Another issue is that both APD and SPD privilege mechanisms that span individual layers due to the importance loss or simplicity loss in SPD and APD respectively; it may be desirable to identify loss functions that privilege layers less.

The toy models in our work had known ground truth mechanisms, and therefore it was straightforward to identify which subcomponents should be grouped together into full parameter components. However, in the general case we will not know this by default. We therefore need to develop approaches that cluster subcomponents together in a way that combines the sparse and dense coding schemes to achieve components that permit a minimum length description of the network's function in terms of parameter components.

It is worth noting that the SPD approach can be generalized in multiple straightforward ways. It is not necessary, for instance, to decompose parameter components strictly into subcomponents consisting of rank-one matrices. Subcomponents could, for instance, span only one rank but across all matrices in all layers. Alternatively, different implementations of the causal importance function could be used.

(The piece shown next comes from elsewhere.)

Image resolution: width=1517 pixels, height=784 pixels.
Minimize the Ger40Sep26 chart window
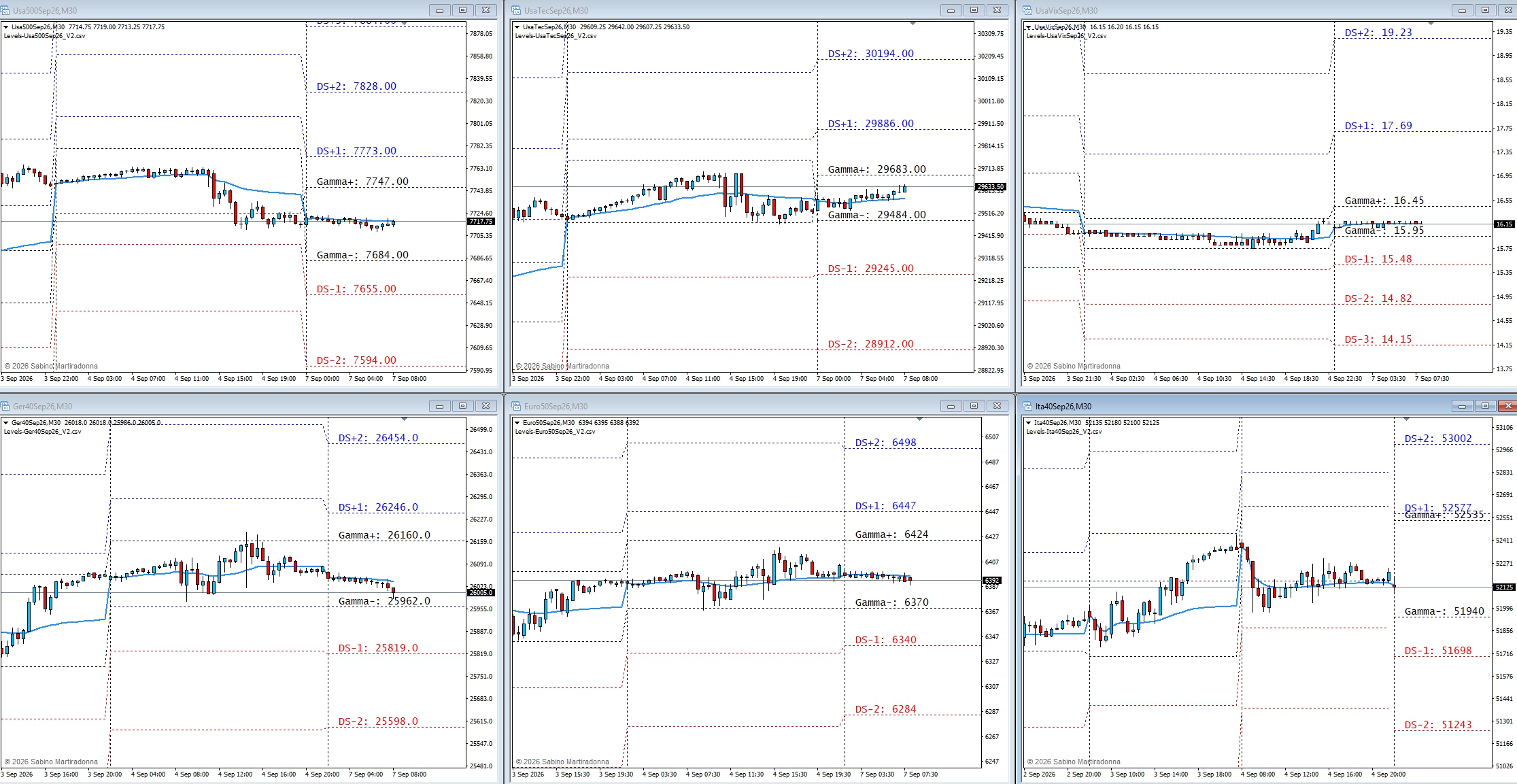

We expect that SPD's scalability and stability will enable new research directions previously inaccessible with APD, such as investigating mechanisms of memorization and their relationship to neural network parameter storage capacity. Additionally, the principles behind SPD may be useful for training intrinsically decomposed models.

Related Work

SPD uses randomly sampled masks in order to identify the minimal set of parameter subcomponents that are causally important for computing a model's output on a given input. This is, in essence, a method for finding a good set of causal mediators [Mueller et al., 2024; Vig et al., 2020; Geiger et al., 2021; Geiger et al., 2024]: Our causal importance function can be thought of as learning how to causally intervene on our target model in order to identify a minimal set of simple causal mediators of a model's computation. However, unlike many approaches in the causal intervention literature, our approach does not assume a particular basis for these interventions. Instead, it learns the basis in which causal interventions are made. It also makes these interventions in parameter space.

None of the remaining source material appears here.